==== Exercise text ====

Jacob and Esau as rivals

Title: Jacob and Esau as rivals

Aim: To highlight the importance of making the things of God, not the things of the world, our highest priority.

Scripture: Genesis 25:19–34


The Birth of Esau and Jacob, Genesis 25:19-26


As Genesis 25:19 and 20 state, Abraham was the father of Isaac, who was 40 years old when he married Rebekah. Genesis 24 (the longest chapter in the book) records how Abraham’s chief servant found Rebekah as a wife for Isaac. 


As the daughter of Bethuel, Rebekah was a near relative of Abraham’s family. The text says that Bethuel was an Aramean from Paddan Aram (Deut. 26:5), which means “Plain of Aram” or “Field of Aram.”


The above is another name for Aram Naharaim (Gen. 24:10), which literally means “Aram of the two rivers.” The reference is to the Euphrates and Tigris rivers in northwest Mesopotamia.


A comparison of 25:7 and 20 indicates that Isaac married 35 years before Abraham died. Also, a comparison of verses 20 and 26 reveals that Isaac had to wait 20 years—from the time he was 40, when he married Rebekah, until he was 60—before Rebekah gave birth to Esau and Jacob. 


Moreover, at that time, Abraham would have been 160 years old. Since the patriarch died at the age of 175, he lived to see the fraternal twins reach the age of 15 (when Isaac was 75 years old).


According to verse 20, Rebekah was the sister of Laban the Aramean. He is introduced 24:29-31, where the text relates that he went out to meet the chief servant of Abraham and invited the visitor to lodge at the family home.

==== Extracted data ====

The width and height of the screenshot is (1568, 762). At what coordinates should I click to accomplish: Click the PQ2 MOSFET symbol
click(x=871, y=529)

====
==== Extracted data ====

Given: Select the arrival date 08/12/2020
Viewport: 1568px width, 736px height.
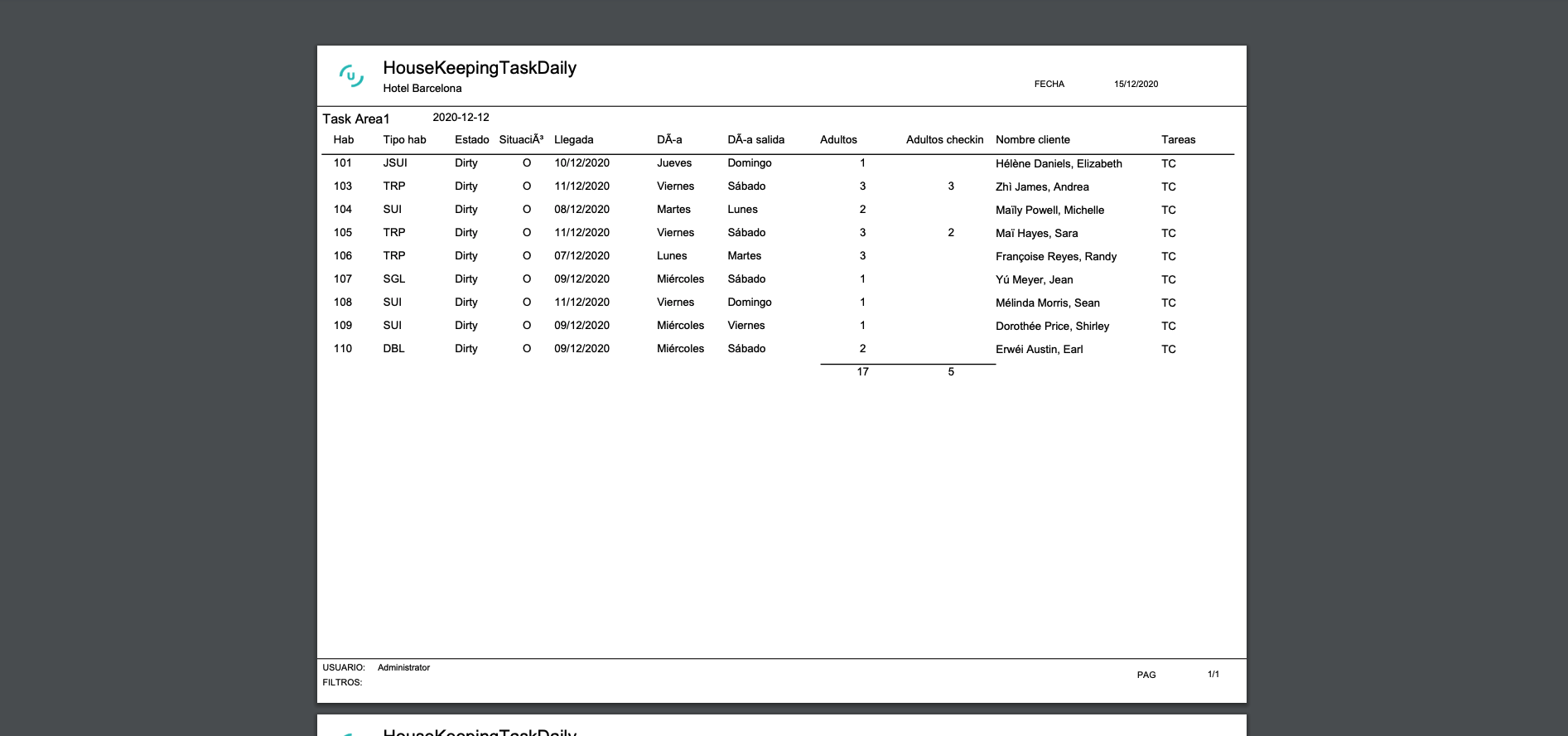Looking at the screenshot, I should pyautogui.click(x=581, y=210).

====
==== Extracted data ====

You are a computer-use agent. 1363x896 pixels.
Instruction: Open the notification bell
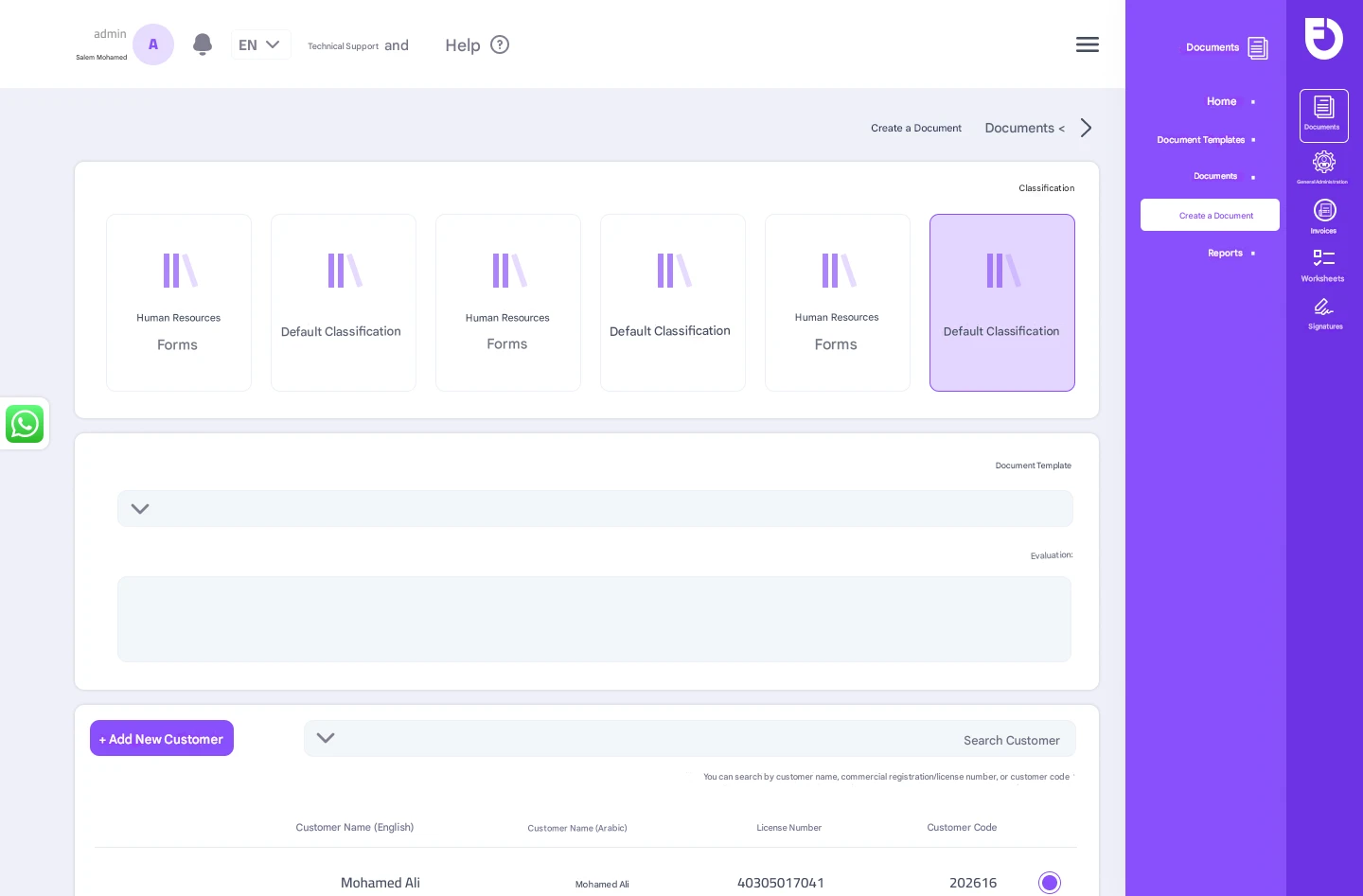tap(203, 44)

====

* What to do:
1 – In the lesson on Jacob and Esau, how old was Isaac when he married Rebekah?
2 – Using the lesson on Jacob and Esau, explain how it concludes that Abraham lived to see the twins reach the age of 15.
3 – Translate this sentence from the lesson on Jacob and Esau into Spanish: "The reference is to the Euphrates and Tigris rivers in northwest Mesopotamia."

* Answer list:
1 – He was 40 years old.

2 – Abraham would have been 160 years old when the twins were born. Since he died at the age of 175, he lived 15 more years, until the twins were 15 and Isaac was 75.

3 – La referencia es a los ríos Éufrates y Tigris, en el noroeste de Mesopotamia.